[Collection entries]

%%

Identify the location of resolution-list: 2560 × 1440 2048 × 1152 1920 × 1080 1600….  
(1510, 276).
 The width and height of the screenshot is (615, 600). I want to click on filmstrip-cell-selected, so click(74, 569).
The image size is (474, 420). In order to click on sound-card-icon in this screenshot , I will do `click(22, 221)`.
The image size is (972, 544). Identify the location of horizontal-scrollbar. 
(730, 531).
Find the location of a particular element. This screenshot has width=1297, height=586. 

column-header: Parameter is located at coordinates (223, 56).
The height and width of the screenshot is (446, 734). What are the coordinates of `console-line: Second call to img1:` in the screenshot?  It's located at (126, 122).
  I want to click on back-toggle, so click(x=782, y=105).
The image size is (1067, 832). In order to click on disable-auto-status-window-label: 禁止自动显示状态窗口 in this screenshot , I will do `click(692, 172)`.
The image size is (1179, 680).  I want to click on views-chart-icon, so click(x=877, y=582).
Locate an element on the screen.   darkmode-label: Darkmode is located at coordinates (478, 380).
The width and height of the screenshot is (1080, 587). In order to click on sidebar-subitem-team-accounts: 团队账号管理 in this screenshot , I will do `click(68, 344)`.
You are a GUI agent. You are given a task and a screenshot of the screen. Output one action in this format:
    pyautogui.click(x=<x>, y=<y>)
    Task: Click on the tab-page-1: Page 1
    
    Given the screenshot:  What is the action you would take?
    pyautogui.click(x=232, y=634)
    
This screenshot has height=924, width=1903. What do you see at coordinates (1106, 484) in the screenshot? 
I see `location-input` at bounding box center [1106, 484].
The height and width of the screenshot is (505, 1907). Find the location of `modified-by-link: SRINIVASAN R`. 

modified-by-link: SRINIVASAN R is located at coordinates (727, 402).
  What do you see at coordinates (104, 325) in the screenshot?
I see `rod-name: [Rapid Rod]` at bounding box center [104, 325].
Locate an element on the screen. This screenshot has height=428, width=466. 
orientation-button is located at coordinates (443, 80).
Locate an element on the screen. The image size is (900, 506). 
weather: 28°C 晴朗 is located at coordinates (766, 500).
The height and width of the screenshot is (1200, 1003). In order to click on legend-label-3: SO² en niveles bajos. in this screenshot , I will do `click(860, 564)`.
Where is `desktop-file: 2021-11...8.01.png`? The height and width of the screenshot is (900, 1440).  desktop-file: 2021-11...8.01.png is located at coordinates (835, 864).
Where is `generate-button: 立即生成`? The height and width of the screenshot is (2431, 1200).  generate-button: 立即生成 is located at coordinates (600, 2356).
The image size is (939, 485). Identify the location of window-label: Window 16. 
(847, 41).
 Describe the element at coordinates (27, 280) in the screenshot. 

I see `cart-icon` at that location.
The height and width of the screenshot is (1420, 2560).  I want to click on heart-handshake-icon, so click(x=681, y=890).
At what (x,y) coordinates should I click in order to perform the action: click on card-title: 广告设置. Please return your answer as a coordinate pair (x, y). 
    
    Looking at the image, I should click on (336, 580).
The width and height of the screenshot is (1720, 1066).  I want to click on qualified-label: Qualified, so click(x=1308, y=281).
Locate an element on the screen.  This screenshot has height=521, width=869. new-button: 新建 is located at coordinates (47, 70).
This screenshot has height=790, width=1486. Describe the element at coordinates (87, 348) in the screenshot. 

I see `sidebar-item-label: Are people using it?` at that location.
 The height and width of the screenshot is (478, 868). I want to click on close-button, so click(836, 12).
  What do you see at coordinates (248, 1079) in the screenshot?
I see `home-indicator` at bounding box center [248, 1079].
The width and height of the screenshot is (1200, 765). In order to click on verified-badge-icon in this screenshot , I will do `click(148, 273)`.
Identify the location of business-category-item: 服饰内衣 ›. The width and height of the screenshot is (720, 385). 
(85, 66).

%%

PROBLEM TO SOLVE:
Begin at the line that has "This screenshot has height=790, width=1486." and stop after the line that has "The height and width of the screenshot is (478, 868).". Rewrite these lines with "Describe" changed to "Identify" and everything else left the same.

ANSWER TO THIS PROBLEM:
This screenshot has height=790, width=1486. Identify the element at coordinates (87, 348) in the screenshot. 

I see `sidebar-item-label: Are people using it?` at that location.
 The height and width of the screenshot is (478, 868). I want to click on close-button, so click(836, 12).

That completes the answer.